The test that my MI job used was reputedly unfakeable. Or at least, you couldn't predict the results you'd get by faking it, since it took your answers and mapped them against a database of known quantities, instead of actually interpreting them.

This one is fun and (relatively) light. FYI.

Ta. I'm onto Shadow Man (which is mainly confusing me -- too much alien language introduced too quickly), but maybe I should put in some pre-emptive library reservations. My actual branch sucks hairy root. I've never found anything there I was looking for.


§ ita § - Apr 04, 2004 10:53:47 am PDT #2034 of 10002
Well not canonically, no, but this is transformative fiction.

Oh, and, from her site:

The title Wire in the Blood - where it came from and what it means..

The phrase "the wire in the blood" comes from T.S. Eliots "Four Quartets". - "The trilling wire in the blood/sings below inveterate scars/appeasing long-forgotten wars."

As for the meaning..
In an interview Robson Green said the phrase "wire in the blood" was taken to mean a genetic kink, something impure and unusual in the blood, that leads to the kind of psychosis Hill might deal with.

Val McDermid says: 'Who knows what Eliot really meant by that line? Robson's explanation is as good as any... For myself, I've always taken it to be a metaphor for the thrill of adrenaline surging through the bloodstream. But we'll never know for sure".

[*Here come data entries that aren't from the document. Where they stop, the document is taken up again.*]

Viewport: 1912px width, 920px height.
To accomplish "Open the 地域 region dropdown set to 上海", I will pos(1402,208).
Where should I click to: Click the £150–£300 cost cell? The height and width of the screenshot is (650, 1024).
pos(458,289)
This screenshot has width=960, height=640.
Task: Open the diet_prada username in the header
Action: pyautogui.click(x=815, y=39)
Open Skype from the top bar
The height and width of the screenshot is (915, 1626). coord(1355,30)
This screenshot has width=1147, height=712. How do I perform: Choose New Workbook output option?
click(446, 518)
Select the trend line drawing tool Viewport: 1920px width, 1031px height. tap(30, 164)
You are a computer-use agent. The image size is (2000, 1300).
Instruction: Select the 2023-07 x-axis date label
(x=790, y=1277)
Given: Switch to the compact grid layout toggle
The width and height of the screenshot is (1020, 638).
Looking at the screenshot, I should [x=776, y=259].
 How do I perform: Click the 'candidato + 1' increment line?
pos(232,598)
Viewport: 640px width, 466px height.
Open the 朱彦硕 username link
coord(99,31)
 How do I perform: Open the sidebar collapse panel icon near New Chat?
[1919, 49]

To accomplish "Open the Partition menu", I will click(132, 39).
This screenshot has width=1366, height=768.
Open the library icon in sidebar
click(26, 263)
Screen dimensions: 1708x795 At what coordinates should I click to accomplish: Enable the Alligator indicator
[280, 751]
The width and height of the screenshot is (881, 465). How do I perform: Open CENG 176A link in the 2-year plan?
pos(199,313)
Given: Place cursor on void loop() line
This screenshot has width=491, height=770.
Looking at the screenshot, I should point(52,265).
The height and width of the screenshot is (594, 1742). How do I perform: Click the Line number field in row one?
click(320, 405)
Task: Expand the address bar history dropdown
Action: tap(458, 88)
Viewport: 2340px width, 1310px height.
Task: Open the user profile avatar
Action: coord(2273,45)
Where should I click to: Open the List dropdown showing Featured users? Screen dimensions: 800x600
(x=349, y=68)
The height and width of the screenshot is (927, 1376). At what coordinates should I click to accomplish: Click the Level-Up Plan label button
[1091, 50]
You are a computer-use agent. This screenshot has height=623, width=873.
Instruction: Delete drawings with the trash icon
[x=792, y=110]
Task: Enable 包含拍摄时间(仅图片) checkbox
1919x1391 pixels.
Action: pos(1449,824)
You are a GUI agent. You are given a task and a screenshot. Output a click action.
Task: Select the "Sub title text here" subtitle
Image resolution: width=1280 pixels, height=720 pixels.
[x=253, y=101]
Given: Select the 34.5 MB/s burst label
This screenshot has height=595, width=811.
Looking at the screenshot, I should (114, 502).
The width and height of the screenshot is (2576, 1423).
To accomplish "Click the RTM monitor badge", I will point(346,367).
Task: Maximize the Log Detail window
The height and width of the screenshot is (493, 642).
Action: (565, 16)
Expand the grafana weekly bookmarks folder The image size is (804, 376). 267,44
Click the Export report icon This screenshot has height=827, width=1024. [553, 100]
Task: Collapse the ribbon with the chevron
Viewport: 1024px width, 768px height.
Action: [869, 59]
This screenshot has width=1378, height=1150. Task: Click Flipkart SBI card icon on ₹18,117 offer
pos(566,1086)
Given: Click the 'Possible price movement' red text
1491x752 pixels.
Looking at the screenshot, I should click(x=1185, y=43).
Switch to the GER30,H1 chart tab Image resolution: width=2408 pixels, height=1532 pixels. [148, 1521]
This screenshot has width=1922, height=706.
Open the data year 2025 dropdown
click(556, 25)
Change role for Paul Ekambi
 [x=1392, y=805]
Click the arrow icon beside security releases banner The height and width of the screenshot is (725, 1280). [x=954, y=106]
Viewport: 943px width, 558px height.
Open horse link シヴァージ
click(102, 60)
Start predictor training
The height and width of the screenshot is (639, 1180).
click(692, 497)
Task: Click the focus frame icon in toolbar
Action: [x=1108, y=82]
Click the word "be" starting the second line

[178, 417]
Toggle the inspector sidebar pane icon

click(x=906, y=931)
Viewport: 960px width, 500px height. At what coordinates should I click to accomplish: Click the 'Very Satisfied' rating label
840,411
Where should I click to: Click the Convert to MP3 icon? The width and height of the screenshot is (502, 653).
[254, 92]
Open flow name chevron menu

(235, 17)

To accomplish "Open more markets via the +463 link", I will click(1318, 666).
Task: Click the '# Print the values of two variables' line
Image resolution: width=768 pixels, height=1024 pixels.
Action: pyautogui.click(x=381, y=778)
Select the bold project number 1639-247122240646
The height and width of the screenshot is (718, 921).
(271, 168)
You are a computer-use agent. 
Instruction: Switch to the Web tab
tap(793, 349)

deborah grabien - Apr 04, 2004 11:17:33 am PDT #2035 of 10002
It really doesn't matter. It's just an opinion. Don't worry about it. Not worth the hassle.

mmmmmm, Robson Green.

ita, I have known a couple of people who were told they "didn't screen well in comparison to our corporate culture/environment" after taking the tests. One of them, my sister's friend Ron, was apparently too outgoing for them; the fact that he'd just found out his wife was pregnant after three miscarriages might have had something to do with his giddiness that day. They also told him he was the best qualified in terms of his skill set (he was a technical editor with two decades experience), but they needed to "weigh all the factors." Translation: we give you one test, tell you we won't consider hiring without it, and if we can't box you in? Buh-bye.

So, yeah, I remain opposed, unless they want to test on four or five different days. Otherwise, it becomes just like single-person news report: a single POV. Which neither fair nor reliable, in my world.

I like Val's explanation of wire in the blood - adrenaline, the big whoosh.